The MPT, run by Business Leaders for Michigan, shows the total cost for an on-campus, in-state undergraduate to attend CMU in 2010 was $21,391, while the national average is $19,182. The tracker provides an overview of Michigan's higher education achievement as compared to other universities both statewide and nationally.
CMU’s tuition for the 2012-13 academic year was set at $365 per credit hour for in-state students, an increase of 1.96 percent from the $358 per credit hour students paid during the 2011-12 academic year.
Eastern Michigan University students pay $256 for courses with designators of 499 and below, while Western Michigan University students pay a $4,569 flat rate when taking between 12 and 15 credits, which transfers to about $342 per credit hour, and Grand Valley State University students pay $420 per credit hour when taking 11 credits or less.
Using research made available from Michigan's public universities, it seeks to determine the measures and outcomes Michigan's public universities generate and what aspects can be improved. It works to make Michigan a top higher education center and produce qualities in Michigan universities that will benefit the development of the local economy, according to the MPT website.
According to MPT, in 2010-11 Michigan's public universities had a total enrollment of 301,734 students. Of that, 28,292 students enrolled at CMU, making it the public university with the four highest enrollment for Michigan in those years, behind the University of Michigan, Michigan State University and Wayne State University.
CMU receives state appropriations per full time equivalent students at a level of $3,699, with an annual growth rate of -3.9 percent. This category is measured using data from fiscal year 2010. The national average for state appropriations is $6,929.
Total full-time equivalent enrollment for CMU from fall 2009 is at a level of 22,816, with an annual growth rate of 0.4 percent. The national average is 9,508.
CMU has a retention rate of 80 percent and placed in the U.S. Public Peers Top 20 Percent in 2010 with 77 percent, when the national average was 71 percent.

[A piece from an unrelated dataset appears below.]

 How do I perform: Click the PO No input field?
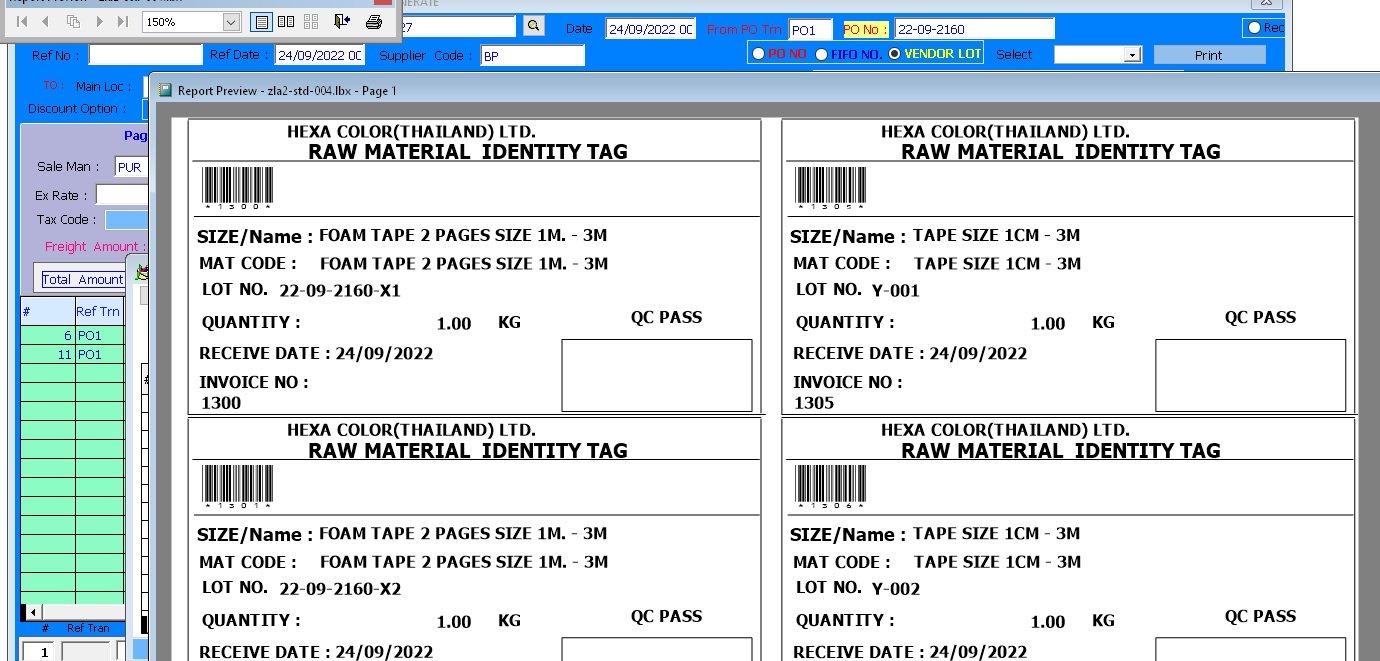coord(973,29)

CMU's core university expenditures, meaning funds spent on instruction, research, student services, public service, administrative needs and other interests from 2010, total $316,549,340, with an annual growth rate of 0.5 percent. The national average for other public universities is $174,304,075.

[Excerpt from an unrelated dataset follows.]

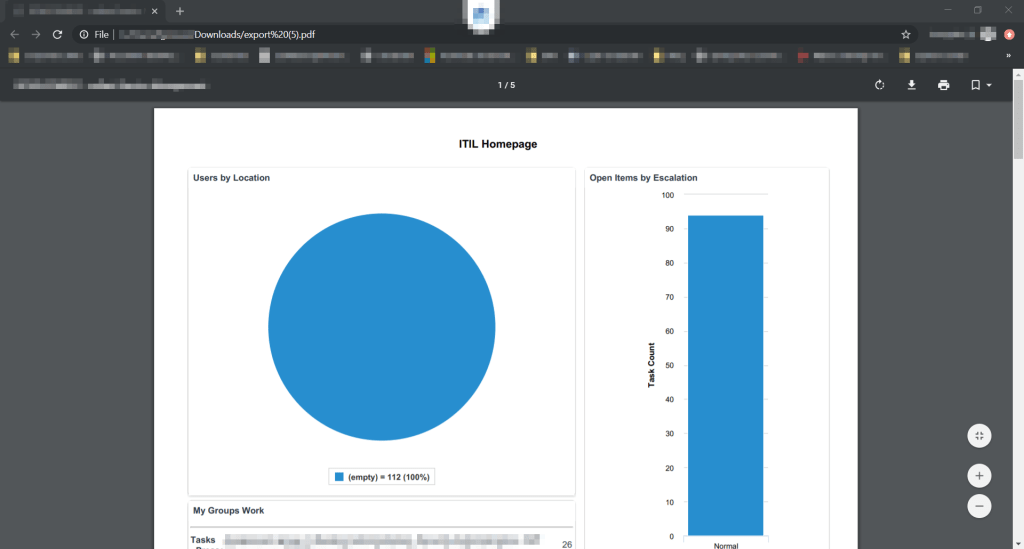Download the PDF file
This screenshot has width=1024, height=549.
[x=911, y=85]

CMU's core expenditures are broken down as spending 48 percent on instruction, 2 percent on research, 6 percent on public service, 21 percent on scholarships, academic support and student services, 9 percent on administrative expenditures and 14 percent on other operating expenditures.

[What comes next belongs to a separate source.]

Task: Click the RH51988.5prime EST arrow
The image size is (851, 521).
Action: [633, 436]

CMU's core university revenues from 2010 are $351,883,958, with the national average at $219,691,725. Core university revenues are broken down as gaining 57.4 percent from tuition, 24 percent from state appropriations, 11.5 percent from grants and contracts, 5.5 percent from investment income and 1.6 percent from other core revenues.
In 2010, CMU's total research expenditures were at a level of $7,886,198, with an annual growth rate of 10.5 percent. The national average was $9,884,843, and the U.S. Public Peers Top 20 Percent level was $19,416,581.
For nearly 40 years, public universities have been grouped nationally into peer categories using the Carnegie Classification framework. The framework is based on publicly available data and is the standard for higher education research. Michigan's public universities fall into one of six Carnegie classes.
The classes are Very High Research Universities, High Research Universities, Doctoral Research Universities, Larger Master's Colleges and Universities, Medium Master's Colleges and Universities and Diverse Baccalaureate Colleges.
CMU lands in the Doctoral Research Universities category, meaning the university awards at least 20 doctorates each year but spends less money on research compared to other research universities.
Nationally, other public universities that fall into the same category include Illinois State University, South Carolina State University and Tennessee State University.